I Tested the Grok 3 and It’s Not Worth the Price Increase

Posted on February 21, 2025 by resourcefulman

Earlier this week, xAI released Grok 3 , the company’s most advanced AI yet, equipped with a reasoning model and DeepSearch functionality. The company claims it is ” the world’s smartest AI ” and Elon himself says it is “superior to anything released to date.” But is it really “the ultimate truth-seeking AI,” as Musk says ?

Well, to spoil it for you, no. Not yet. It’s a shame because Grok is expensive—aside from a limited free trial, it requires either an X Premium+ subscription for $40 per month (up from $22 with the new model) or a SuperGrok subscription for $30 per month.

Based on my testing and expert experiments, I find it hard to believe that “based” AI is worth the cost. There is no breakthrough or innovative next-generation model of reasoning that we haven’t already seen here. Grok 3 also still occasionally hallucinates like any other AI model, but that doesn’t mean it hasn’t improved.

In its own performance tests, the X Grok 3 outperforms almost every existing model except the upcoming OpenAI o3. But from a user’s perspective, the application of artificial intelligence goes far beyond tests.

A good AI chatbot is a mature, well-rounded product. Having spent my own money testing it, I just don’t feel like I’ll get it here, especially when competitors offer similar or even better products for much less money.

Grok 3 has technically caught up

It’s best to leave Elon’s outlandish claims aside when evaluating Grok 3. Looking at it objectively, what’s impressive is that Grok 3 has caught up to the level of AI power, and surprisingly quickly (Grok 2 was never in the big leagues).

Grok 3 was trained using 200,000 Nvidia H100 GPUs and uses more than 10 times more compute resources than Grok 2. All that power means winnings. Grok 3 is now quite fast and can be used quite well for everyday tasks. Regular answers come quickly, although the Think About feature (which gives slightly more detailed answers) regularly takes around 2 minutes to respond, so be prepared to wait.

Moreover, it can conduct in-depth research using web sources and also has a specific reasoning model. This means it can issue lengthy reports and break down prompts into step-by-step processes so it can correct errors on its own. OpenAI’s o3 model , the full version of which will be released soon, still outperforms Grok 3 in benchmarks, but it’s a significant improvement over its predecessor.

This tweet is currently unavailable. It may be downloading or has been deleted.

But while the charts show Grok 3 should outperform ChatGPT, Gemini and Sonnet on complex computing tasks related to math, science and programming, initial reports from experts don’t inspire confidence.

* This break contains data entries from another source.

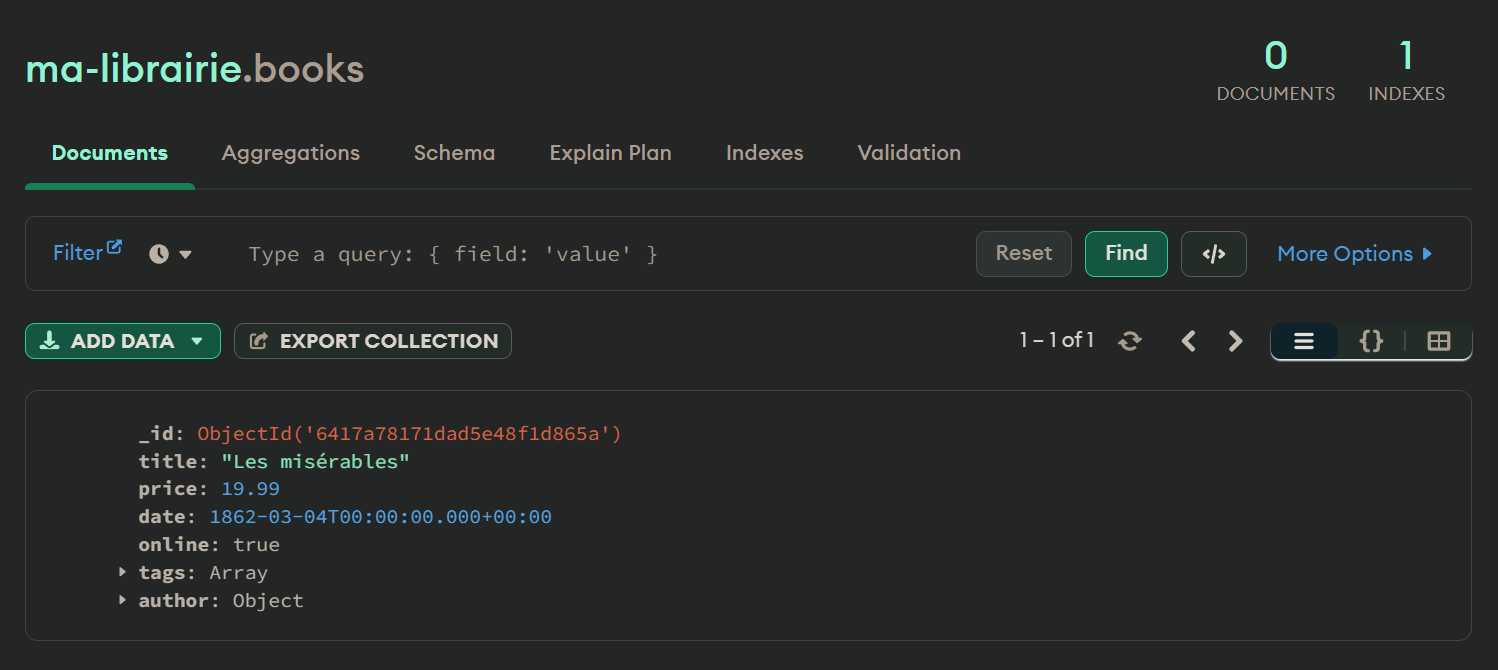Expand the author object field
This screenshot has height=670, width=1498.
[x=122, y=601]
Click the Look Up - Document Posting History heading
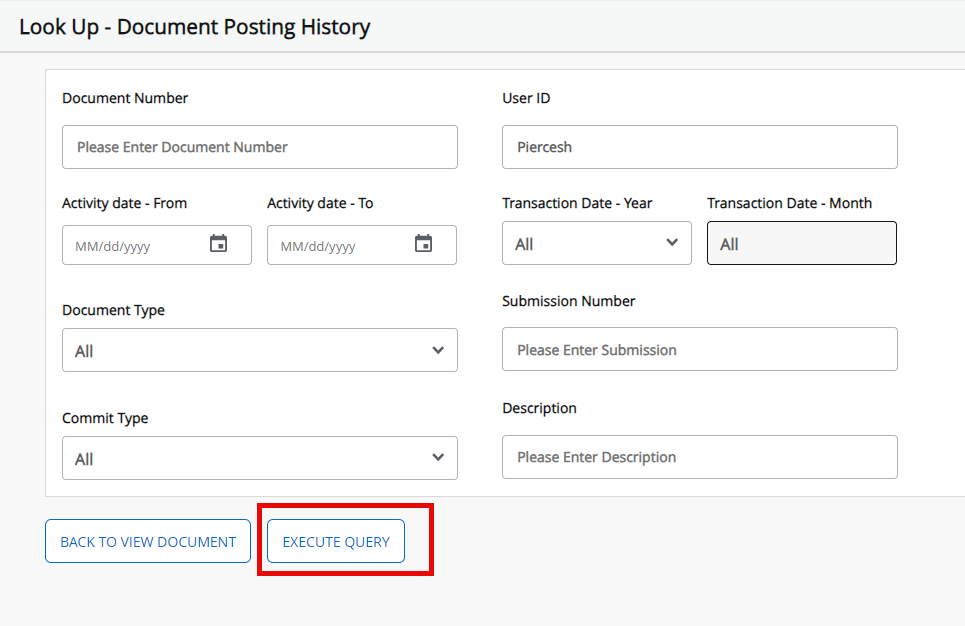 [x=195, y=27]
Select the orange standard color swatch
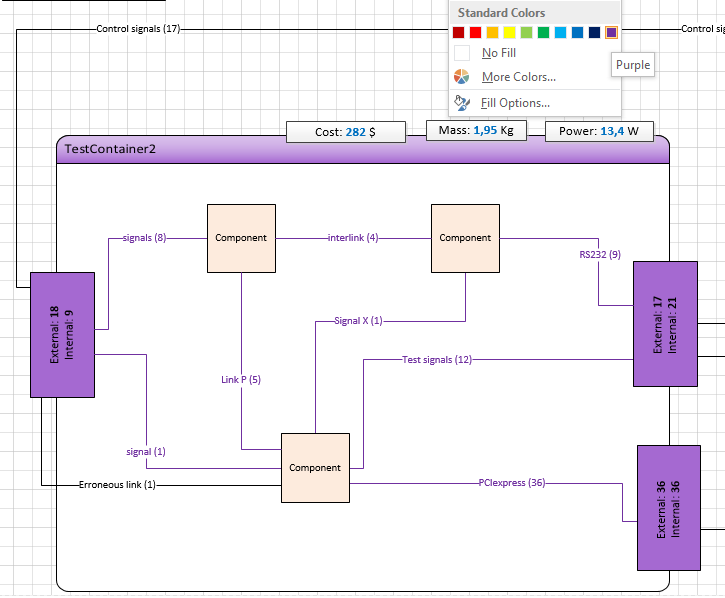 pos(492,32)
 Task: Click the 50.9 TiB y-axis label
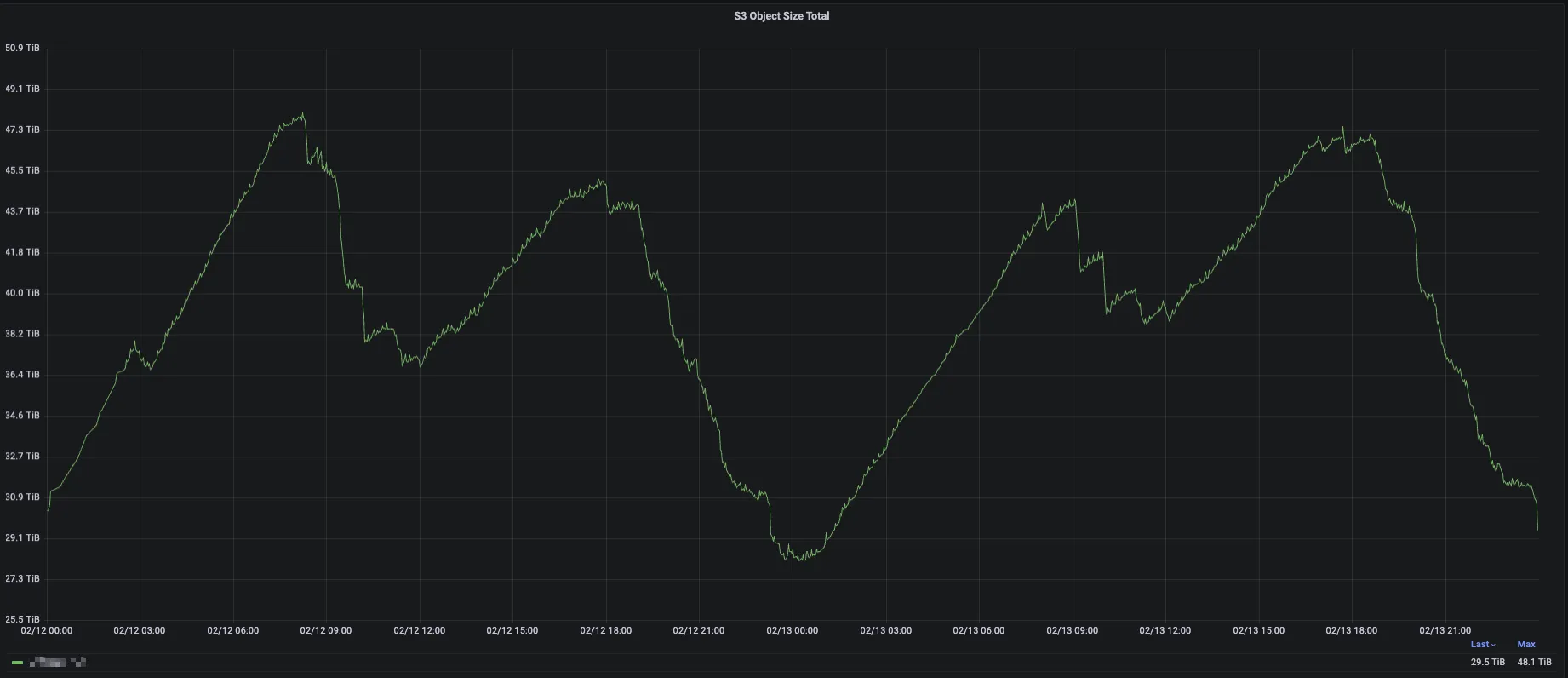(22, 49)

For example, User X, AI CEO, and YouTuber Theo Brown compared answers to a coding challenge between Grok 3, o3-mini, and Claude 3.5 Sonnet, and Grok 3 performed quite poorly, failing to run without errors for more than a few seconds.

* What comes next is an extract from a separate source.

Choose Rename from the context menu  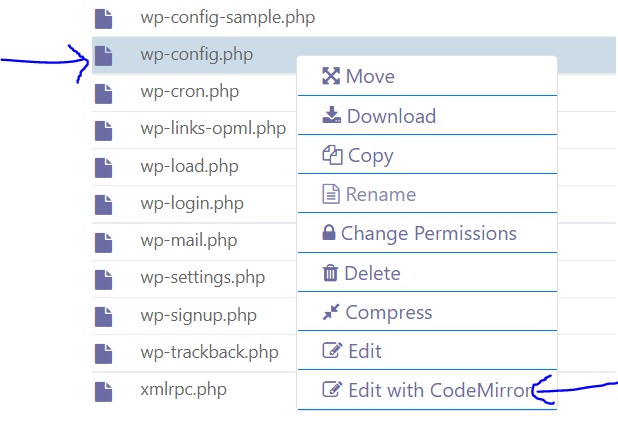coord(427,194)
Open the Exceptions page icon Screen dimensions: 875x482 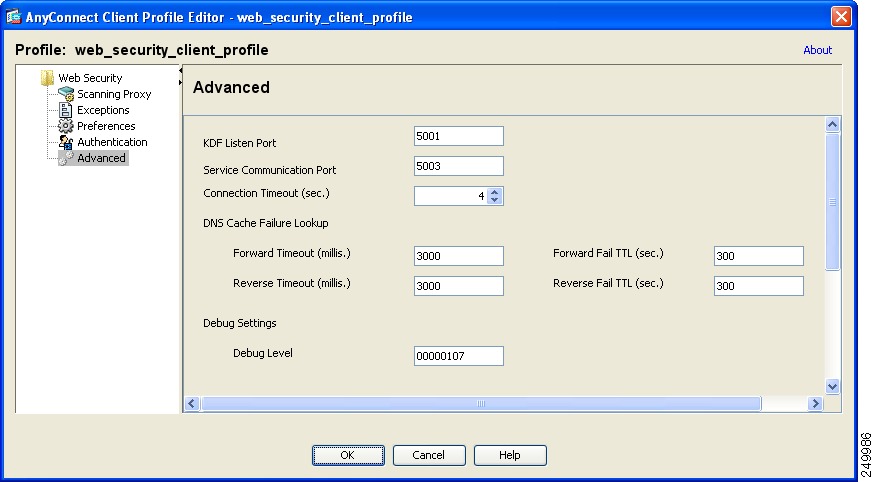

This tweet is currently unavailable. It may be downloading or has been deleted.

Andrei Karpati , formerly director of artificial intelligence at Tesla, conversely, said that Grok 3 performed quite well in his testing, but its capabilities lie somewhere between DeepSeek R1 and OpenAI’s o1-pro. Definitely not best in class, and nothing you can’t already do with existing tools.

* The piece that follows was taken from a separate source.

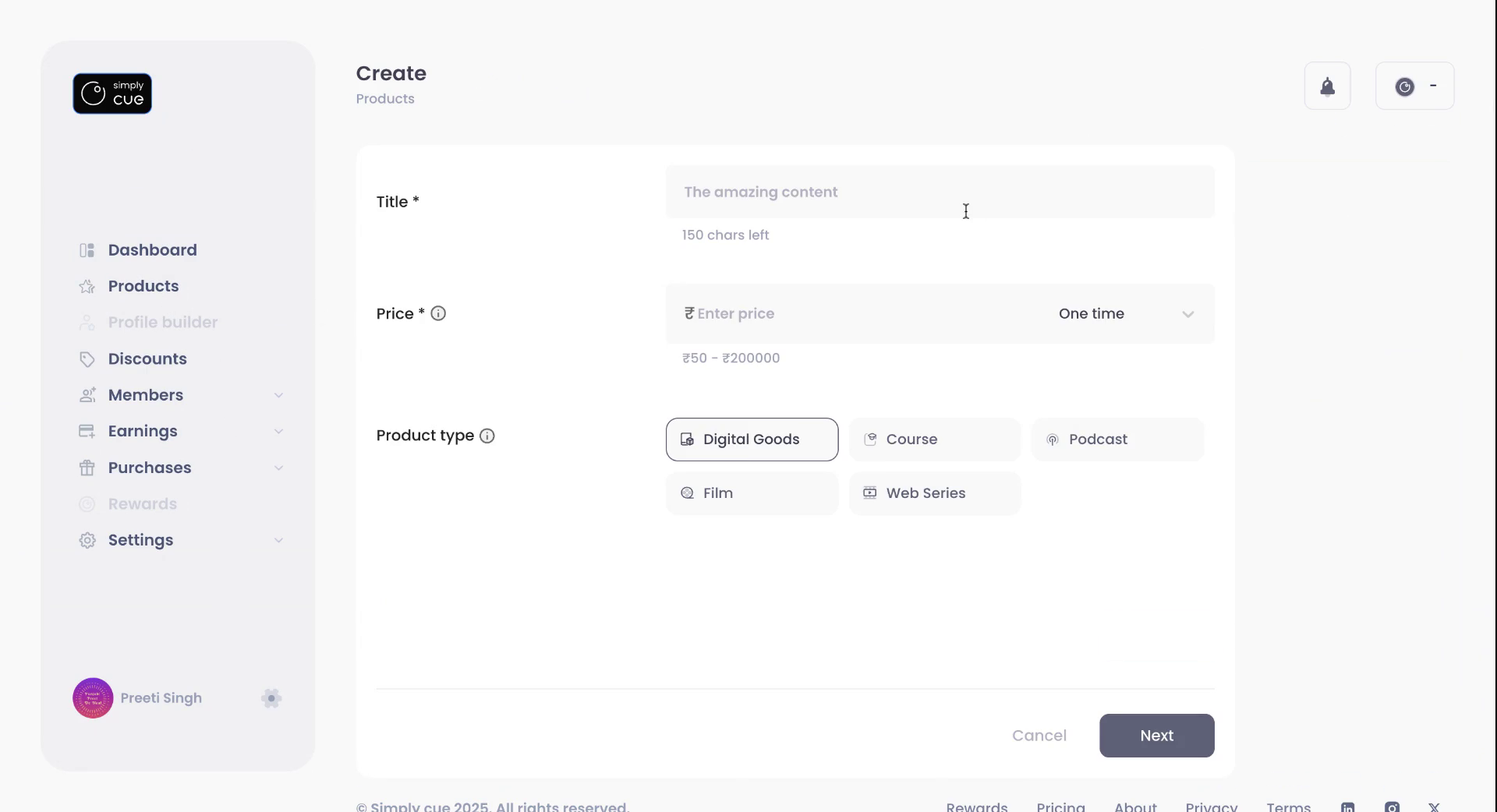Image resolution: width=1497 pixels, height=812 pixels.
Task: Select the Digital Goods product type
Action: point(752,440)
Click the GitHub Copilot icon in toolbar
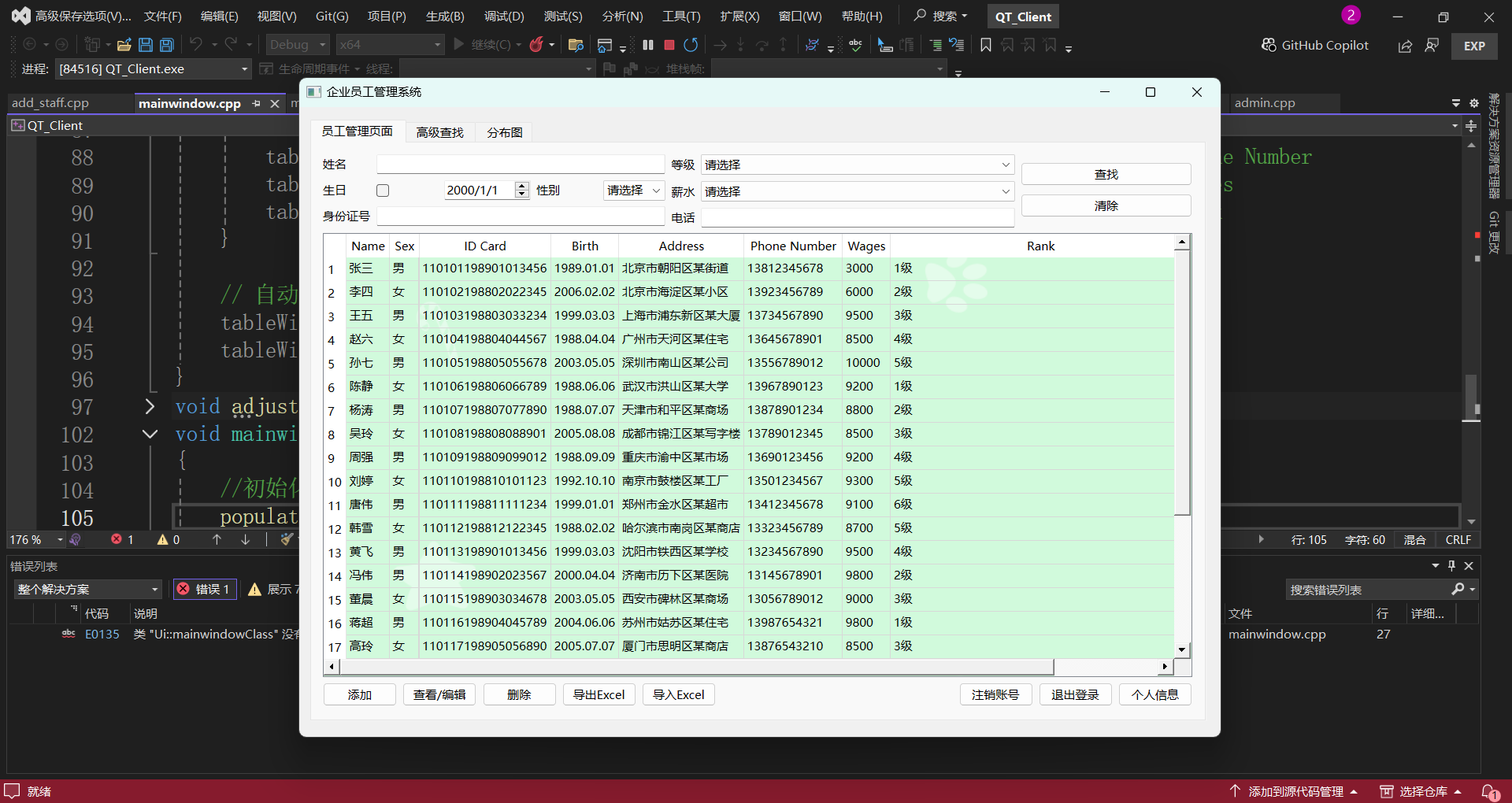Screen dimensions: 1512x803 point(1269,45)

But one test, or even several, will not really determine how an AI model works. I’ve had some luck with this myself, but mostly for easier tasks. This can be useful, for example, when looking for a new air purifier or when accidentally learning a new subject. But that’s not exactly what I’m willing to open my wallet for.

Grock isn’t “based on” he’s actually pretty boring

Before the launch of Grok 3, Musk talked a lot about how “grounded” it was. If you don’t know what “grounded” means (lucky you), it’s a slang term for essentially sharing your opinion without paying attention to others. As an example, Musk shared a screenshot of Grok’s provocative response, calling tech publication The Information “garbage,” among other insults.

This tweet is currently unavailable. It may be downloading or has been deleted.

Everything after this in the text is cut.